La Nave UNCuyo abrirá su Sala Verde el viernes 28 de noviembre para el estreno de «Alejo, una construcción colectiva», el documental dirigido por Rodrigo Sepúlveda que recupera la vida, la obra y el legado de Alejo Hunau, joven comunicador mendocino asesinado en 2004. La función será con entrada libre y gratuita.
Hunau, egresado de la Facultad de Ciencias Políticas y Sociales, irrumpió en la escena local a mediados de los noventa con El Ático, un programa que, desde Canal 9, se animó a encender luces donde la televisión mendocina prefería mantener penumbras: la pobreza, la prostitución, la locura, las adicciones, la vejez. En apenas ocho emisiones obtuvo un Martín Fierro y dejó un registro adelantado a su época, tanto por su mirada como por su osadía narrativa.

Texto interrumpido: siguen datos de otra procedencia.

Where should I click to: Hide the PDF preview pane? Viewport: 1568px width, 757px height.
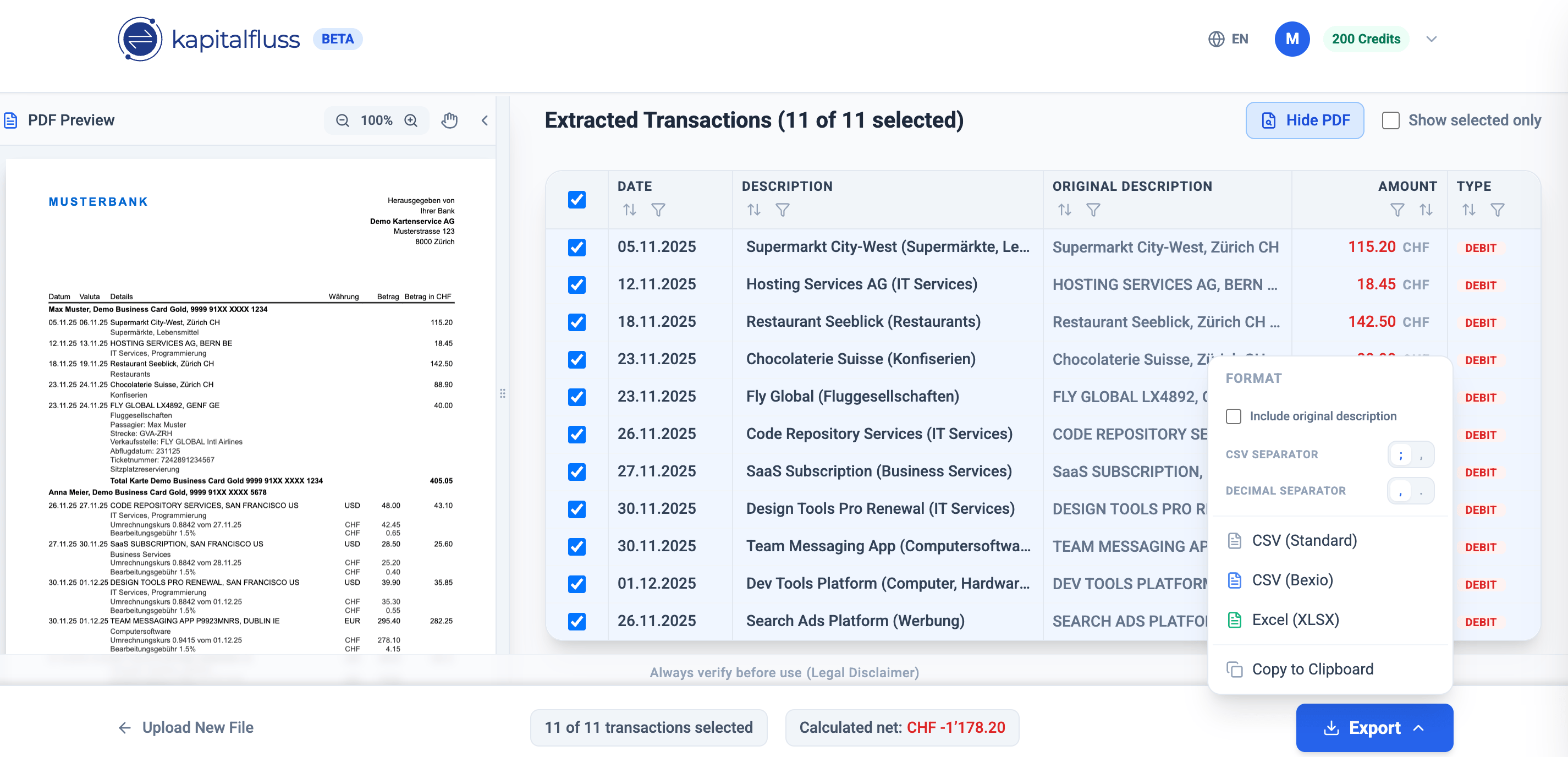(1305, 120)

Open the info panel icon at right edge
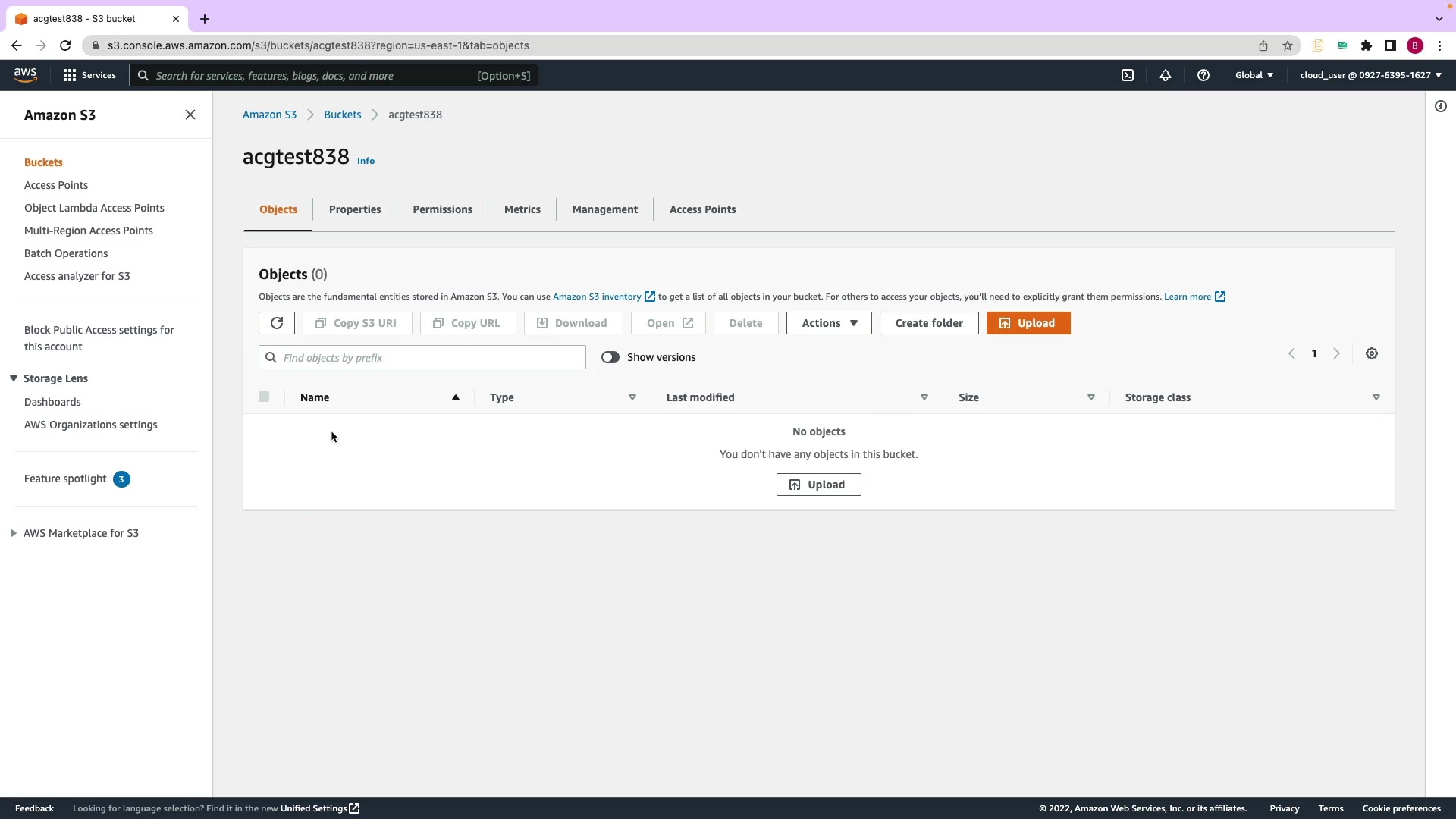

Sepúlveda, también docente de la FCPyS y comunicador con larga trayectoria, explica que la película nace de una convocatoria familiar: “la mamá de Alejo, Silvia Ontivero, una histórica militante de derechos humanos, quiso rendirle un homenaje. Hace un año me propuso empezar a trabajar en este documental que ahora verá la luz”. La reconstrucción, dice, se sostiene en voces que conocieron al protagonista y lo acompañaron en distintos momentos de su vida. “Somos lo que somos y lo que otros creen que somos. En esa trama se arma nuestro paso por el mundo”, señala.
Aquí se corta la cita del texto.